### MATERIALS PROVIDED:
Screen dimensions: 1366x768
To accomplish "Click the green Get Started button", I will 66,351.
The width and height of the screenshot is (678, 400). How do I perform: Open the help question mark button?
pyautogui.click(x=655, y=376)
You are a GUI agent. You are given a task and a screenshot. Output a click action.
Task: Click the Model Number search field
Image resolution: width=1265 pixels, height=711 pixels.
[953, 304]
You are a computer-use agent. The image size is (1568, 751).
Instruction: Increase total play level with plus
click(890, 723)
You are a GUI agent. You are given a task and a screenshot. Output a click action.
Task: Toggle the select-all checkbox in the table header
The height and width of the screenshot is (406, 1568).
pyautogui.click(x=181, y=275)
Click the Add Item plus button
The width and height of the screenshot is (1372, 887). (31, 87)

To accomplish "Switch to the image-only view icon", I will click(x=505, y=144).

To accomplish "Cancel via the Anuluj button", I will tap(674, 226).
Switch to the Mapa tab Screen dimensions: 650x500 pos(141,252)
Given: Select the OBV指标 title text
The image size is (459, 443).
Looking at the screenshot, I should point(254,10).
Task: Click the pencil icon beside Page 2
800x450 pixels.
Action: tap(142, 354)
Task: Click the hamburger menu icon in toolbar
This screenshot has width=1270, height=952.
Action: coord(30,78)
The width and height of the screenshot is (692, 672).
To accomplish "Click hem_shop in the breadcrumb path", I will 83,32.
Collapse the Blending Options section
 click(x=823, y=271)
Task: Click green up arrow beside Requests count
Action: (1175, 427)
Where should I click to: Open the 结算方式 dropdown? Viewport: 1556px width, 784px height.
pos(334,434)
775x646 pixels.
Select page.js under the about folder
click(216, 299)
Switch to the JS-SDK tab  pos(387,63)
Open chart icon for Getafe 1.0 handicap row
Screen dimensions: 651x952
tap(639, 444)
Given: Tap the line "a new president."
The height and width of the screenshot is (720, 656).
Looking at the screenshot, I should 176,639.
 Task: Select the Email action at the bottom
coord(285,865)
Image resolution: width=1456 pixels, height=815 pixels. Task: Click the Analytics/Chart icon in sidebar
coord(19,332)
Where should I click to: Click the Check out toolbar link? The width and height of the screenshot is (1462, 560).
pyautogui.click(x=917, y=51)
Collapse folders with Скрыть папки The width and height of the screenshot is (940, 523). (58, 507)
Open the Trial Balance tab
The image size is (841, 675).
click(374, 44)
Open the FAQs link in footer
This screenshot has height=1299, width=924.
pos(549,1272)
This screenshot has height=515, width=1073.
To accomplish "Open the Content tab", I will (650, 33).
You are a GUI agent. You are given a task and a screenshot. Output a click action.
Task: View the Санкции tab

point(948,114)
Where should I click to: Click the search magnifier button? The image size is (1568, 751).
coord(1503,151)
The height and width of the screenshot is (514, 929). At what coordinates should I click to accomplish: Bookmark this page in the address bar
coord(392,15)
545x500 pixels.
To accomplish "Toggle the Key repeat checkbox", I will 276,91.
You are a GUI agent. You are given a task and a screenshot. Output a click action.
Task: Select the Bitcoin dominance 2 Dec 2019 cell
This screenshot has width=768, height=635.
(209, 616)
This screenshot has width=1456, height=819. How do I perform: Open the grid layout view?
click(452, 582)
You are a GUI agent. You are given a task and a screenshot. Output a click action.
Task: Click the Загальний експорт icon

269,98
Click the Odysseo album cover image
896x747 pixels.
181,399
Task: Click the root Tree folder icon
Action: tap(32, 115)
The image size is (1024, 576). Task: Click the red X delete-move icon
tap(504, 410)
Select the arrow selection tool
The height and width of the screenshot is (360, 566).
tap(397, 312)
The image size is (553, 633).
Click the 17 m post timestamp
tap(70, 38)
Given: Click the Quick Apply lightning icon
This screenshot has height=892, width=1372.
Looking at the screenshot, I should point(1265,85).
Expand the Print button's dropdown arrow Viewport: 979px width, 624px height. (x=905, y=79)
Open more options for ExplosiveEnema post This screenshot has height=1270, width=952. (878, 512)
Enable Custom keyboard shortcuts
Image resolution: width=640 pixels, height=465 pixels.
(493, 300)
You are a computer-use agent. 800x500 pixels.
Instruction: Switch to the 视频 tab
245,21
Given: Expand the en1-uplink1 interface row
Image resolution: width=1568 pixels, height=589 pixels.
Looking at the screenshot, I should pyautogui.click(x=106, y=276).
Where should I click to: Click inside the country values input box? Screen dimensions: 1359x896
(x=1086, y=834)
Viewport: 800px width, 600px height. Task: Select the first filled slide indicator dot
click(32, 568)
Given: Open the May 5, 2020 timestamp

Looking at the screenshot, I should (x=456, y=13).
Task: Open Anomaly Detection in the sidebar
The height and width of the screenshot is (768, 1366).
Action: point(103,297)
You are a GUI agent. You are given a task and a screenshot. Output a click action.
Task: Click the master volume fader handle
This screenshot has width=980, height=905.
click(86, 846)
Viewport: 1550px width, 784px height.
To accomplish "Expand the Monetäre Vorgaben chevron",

### WHAT YOU WILL DO:
Format the lines of the listing from its first line up to and including the line containing "will click(x=505, y=144)." as a JSON list of strings, one string per line, leaving out blank lines.

### SOLUTION:
[
  "Screen dimensions: 1366x768",
  "To accomplish \"Click the green Get Started button\", I will 66,351.",
  "The width and height of the screenshot is (678, 400). How do I perform: Open the help question mark button?",
  "pyautogui.click(x=655, y=376)",
  "You are a GUI agent. You are given a task and a screenshot. Output a click action.",
  "Task: Click the Model Number search field",
  "Image resolution: width=1265 pixels, height=711 pixels.",
  "[953, 304]",
  "You are a computer-use agent. The image size is (1568, 751).",
  "Instruction: Increase total play level with plus",
  "click(890, 723)",
  "You are a GUI agent. You are given a task and a screenshot. Output a click action.",
  "Task: Toggle the select-all checkbox in the table header",
  "The height and width of the screenshot is (406, 1568).",
  "pyautogui.click(x=181, y=275)",
  "Click the Add Item plus button",
  "The width and height of the screenshot is (1372, 887). (31, 87)",
  "To accomplish \"Switch to the image-only view icon\", I will click(x=505, y=144)."
]